Foi identificado pela família o corpo da mulher encontrado na manhã de domingo (10) boiando nas águas do córrego Ilha do Cocô, também conhecido por “Sebozinho”.

Na tarde de ontem (12), o cadáver, que estava em adiantado estado de putrefação, foi identificado por um irmão da vítima como sendo de Jaqueline Moura Barreto, 21 anos de idade.

Os restos mortais de Jaqueline foram sepultados no Cemitério da Saudade no final da tarde de terça-feira (12).

Até o presente momento, os familiares não procuraram oficialmente a delegacia. Porém, a reportagem esteve na resistência de dona Maria Elza Conceição Moura, 73 anos de idade, avó de Jaqueline. A vítima estava grávida do quinto filho.

De acordo com Maria Elza, sua neta havia saído de casa por volta das 11h da manha de sexta-feira (8) e não voltou mais. “Ela pediu 10 reais para o pai dela dizendo que iria fazer uma viagem. Acho que nem almoçou e logo saiu. Era de costume ela sair e só retornar dois, três dias depois.”

Dona Maria Elza disse não conhecer com quem sua neta estava se relacionando amorosamente e nem tão pouco sabia quem era o pai da criança que ela esperava.
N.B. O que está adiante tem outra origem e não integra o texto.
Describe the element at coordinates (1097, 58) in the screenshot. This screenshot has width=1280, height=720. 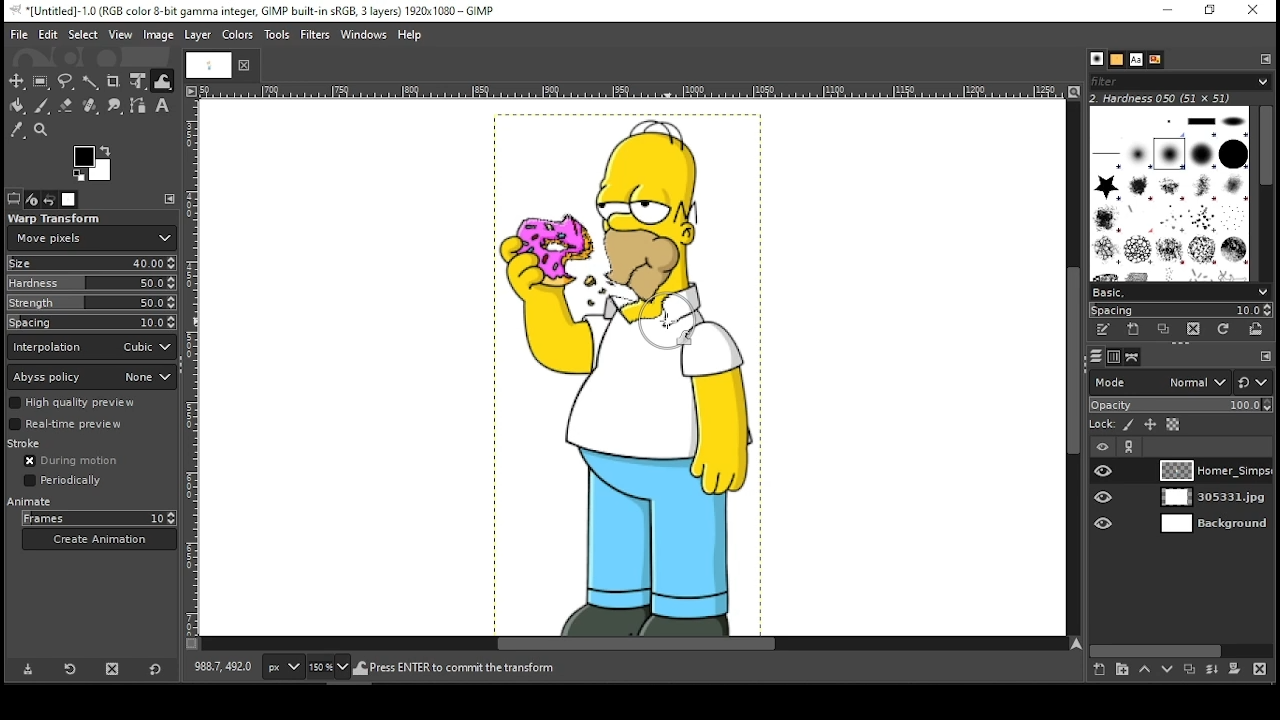
I see `brush` at that location.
A avó disse ainda que tomou conhecimento da morte de sua neta através do neto, que teria entrado em casa chorando falando que tinham matado Jaqueline. “Ele foi no IML se informar e logo retornou afirmando que era verdade. Ele reconheceu o corpo dela pela tatuagem com o nome da primeira filha dela: Sofia.”

“A vizinha trouxe a foto no celular para eu ver, então constatei que realmente se tratava da minha neta. Minha filha estava com sete meses de grávida e esse seria o quinto filho dela. Ela era solteira, nunca casou”, ressaltou a avó da vítima, acrescentando que não foi encontrado nenhum hematoma em sua neta. “Também me disseram que ela teria sido estrupada, não sei se é verdade ou não”.

Dona Maria disse não acreditar que sua neta tenha morrido afogada. A avó de Jaqueline relatou ainda que ela não trabalhava e que tinha relacionamentos passageiros. “Acho que ela ia se encontrar com alguém, mas não sabemos com quem seria. Ela nunca contou para mim sobre seus relacionamentos e nem tão pouco se estaria sofrendo ameaças. Espero que a polícia descubra a verdade, pois para mim seria muito importante saber a verdade e tirar as duvidas de minha cabeça.”

“Gostaria muito que nossas autoridades fizessem uma investigação minuciosa para descobrir o que realmente aconteceu. No momento não sabemos de nada da minha neta. Ela engravidou e não sabemos quem era o pai da filha que ela estava esperando ela nunca foi de conversar com a família e contar seus problemas. Ela vivia sempre na rua” finalizou.

Informações apuradas pela reportagem dão conta de que Jaqueline era usuária de crack e maconha e que sua morte pode estar ligada a dívidas com drogas.